__Selected extract__
Paralyzed by Performative Pressure

Martha Jane is running a mile after school each day with varying levels of impressiveness. She is not a motivated athlete like her siblings but perfectly content to be sedentary 24/7. As her parents, we know her mental and physical health needs to include physical fitness. Some days that we have gotten her out there have been a slog but every time she has finished with a big smile from the sense of accomplishment. Her cheering fans (my parents come out each day for "track club" to clap and cheer as she passes by on each of her three laps) energize her efforts. We celebrate consistency and courage and completion.


Then Job replied to the Lord:
“I know that you can do all things; no purpose of yours can be thwarted. You asked, ‘Who is this that obscures my plans without knowledge?’ Surely I spoke of things I did not understand, things too wonderful for me to know.
“You said, ‘Listen now, and I will speak; I will question you, and you shall answer me.’ My ears had heard of you but now my eyes have seen you. Therefore I despise myself and repent in dust and ashes.”
After the Lord had said these things to Job, he said to Eliphaz the Temanite, “I am angry with you and your two friends, because you have not spoken the truth about me, as my servant Job has... Job 42:1-7

Job's friends weren't wrong in their observations of Job's faults and in their assessments of how he could have been more faithful or more dutiful or more righteous. Job, however, from the beginning credited God with his blessings being given and taken away. He wasn't entirely confused about who was in charge of his own story, but his friends, despite their holy intentions, were. They brought their accusations and remedies to Job and he received and processed them, though did not act upon them.


Therefore, since we are surrounded by so great a cloud of witnesses, let us also lay aside every weight, and sin which clings so closely, and let us run with endurance the race that is set before us, looking to Jesus, the founder and perfecter of our faith, who for the joy that was set before him endured the cross, despising the shame, and is seated at the right hand of the throne of God. Consider him who endured from sinners such hostility against himself, so that you may not grow weary or fainthearted. Hebews 12:1-3

Jesus is the author and perfecter of our faith. We do not get credit for initiating our good works, best intentions, or ambitions. We run a race already set before us with the courage that comes from knowing it has already been won for us.


Even youths shall faint and be weary, and young men shall fall exhausted;but they who wait for the Lord shall renew their strength; they shall mount up with wings like eagles; they shall run and not be weary; they shall walk and not faint. Isaiah 40:30-31

The work is the Lord's, the energy is the Lord's, the race is the Lord's. Job's friends forgot this and wanted Job to bear the responsibility for righteousness that only Jesus can carry. (I too want Martha Jane run faster, with better form, and have more of a competitive spirit.) They believed his blessings would be restored by his efforts and had been lost by his failures. They failed to believe that only Adam was asked to earn or lose blessings and had failed because only the second Adam could successfully complete that covenant of works.


So, I too am invited to get out and run God's race each day but not for a winning time or because my form is beautiful and most efficient. Like Martha Jane's mom and grandparents, God's delight and cheers in my "running the race" aren't because I've actually impressed Him but because He wants to impress upon me His great love and affection for me.

__Written exercise 1__
According to the post, how many laps does Martha Jane run each day?

__Records shown__
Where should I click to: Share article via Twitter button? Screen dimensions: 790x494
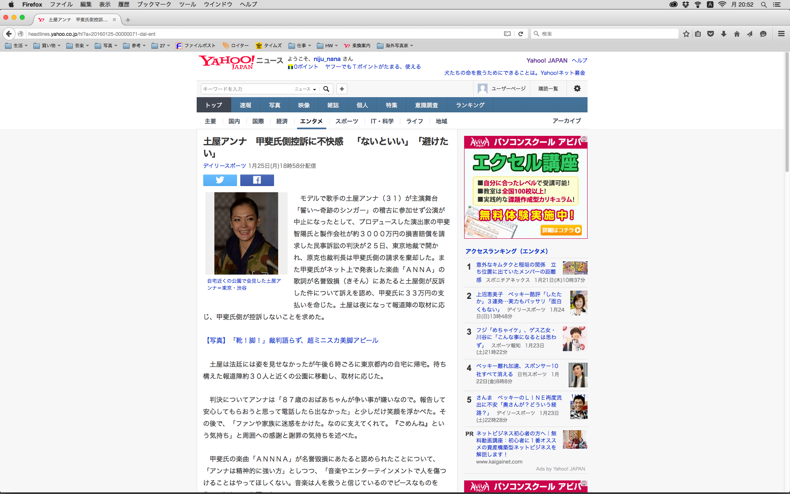(220, 180)
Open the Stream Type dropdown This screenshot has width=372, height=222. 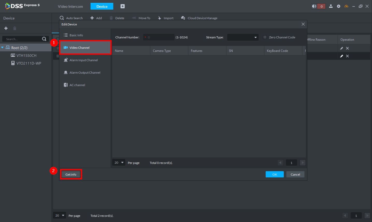pyautogui.click(x=243, y=37)
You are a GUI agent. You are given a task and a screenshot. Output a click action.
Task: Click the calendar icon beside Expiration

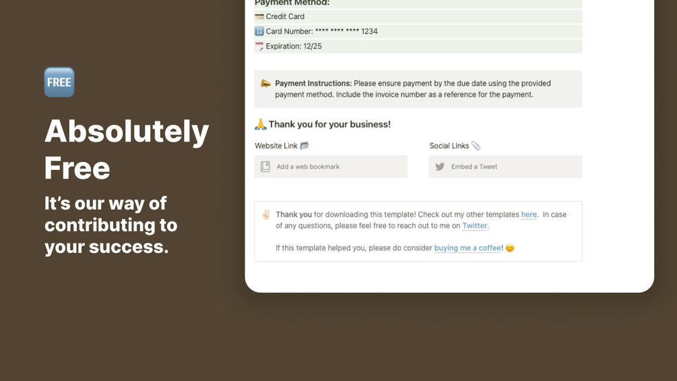259,46
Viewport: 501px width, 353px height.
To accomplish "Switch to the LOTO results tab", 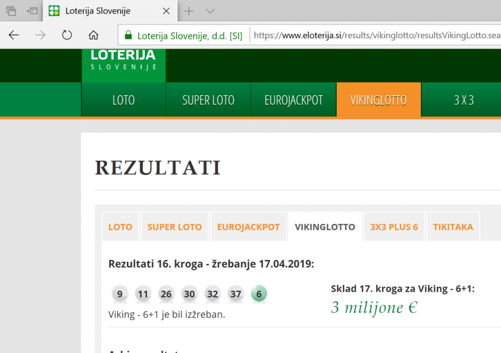I will point(120,227).
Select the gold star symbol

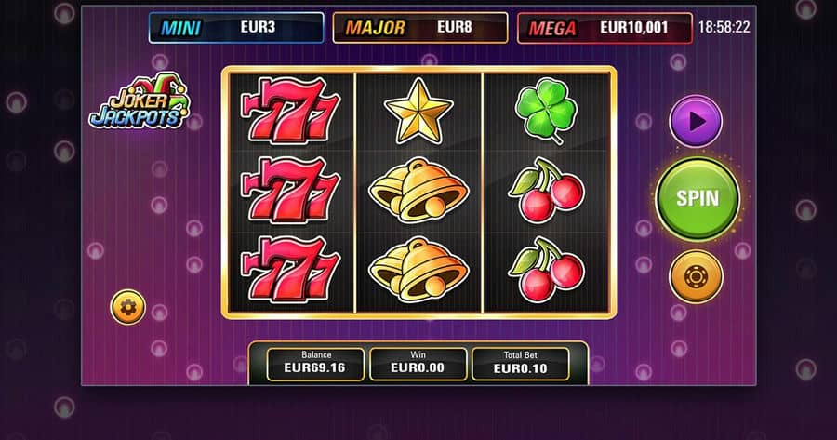coord(419,111)
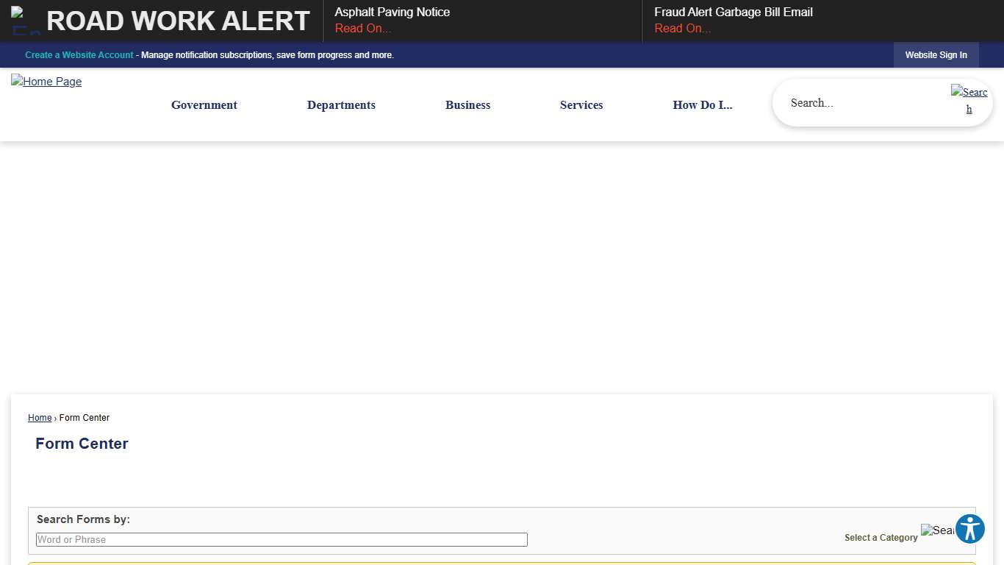This screenshot has height=565, width=1004.
Task: Open the Select a Category dropdown
Action: click(x=881, y=538)
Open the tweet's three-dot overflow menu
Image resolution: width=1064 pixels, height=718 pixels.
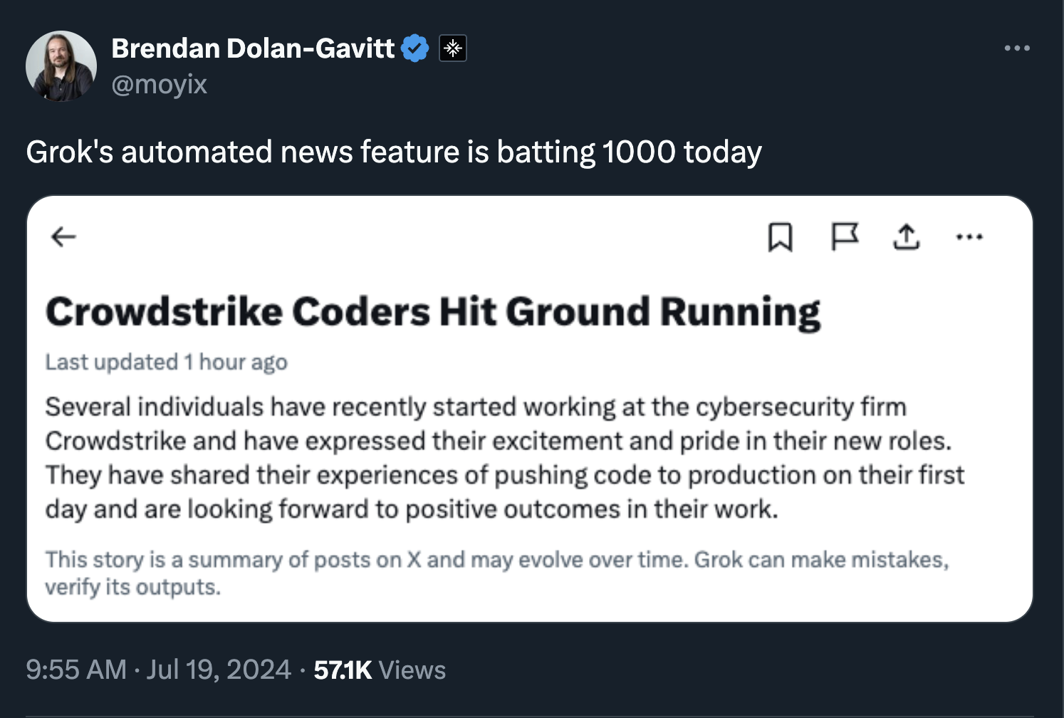coord(1018,47)
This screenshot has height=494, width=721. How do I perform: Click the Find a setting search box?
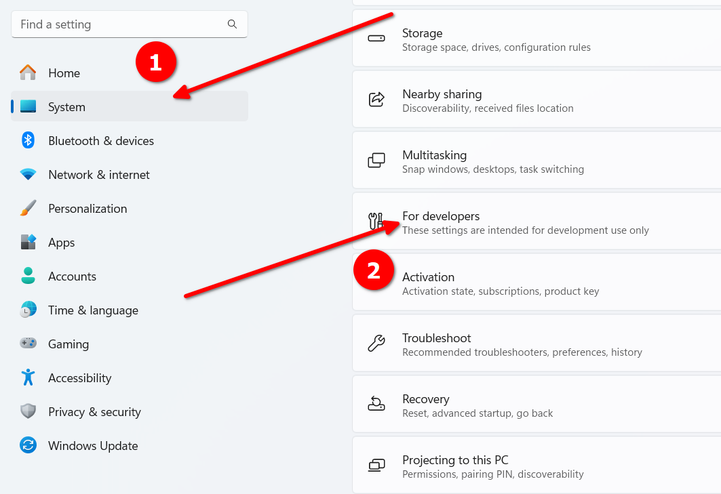click(129, 24)
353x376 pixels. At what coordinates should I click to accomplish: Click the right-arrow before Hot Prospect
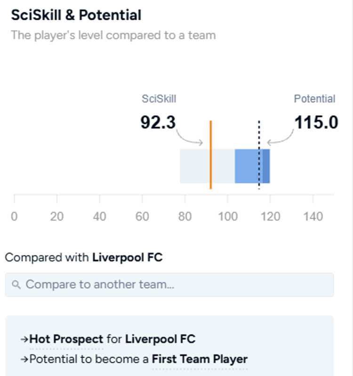click(x=24, y=338)
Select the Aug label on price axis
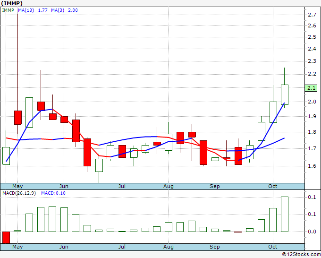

__Written exercise 2__
Copy the part of the listing that opens with the line containing "Select the gold star symbol" and closes with the line containing "coord(1018,47)", including both of those lines. Leave out the pictures.

__Correct output 1__
Three laps.

__Correct output 2__
Select the gold star symbol

coord(419,111)
This screenshot has height=565, width=1004.
Task: Open the Select a Category dropdown
Action: click(x=881, y=538)
Open the tweet's three-dot overflow menu
Image resolution: width=1064 pixels, height=718 pixels.
coord(1018,47)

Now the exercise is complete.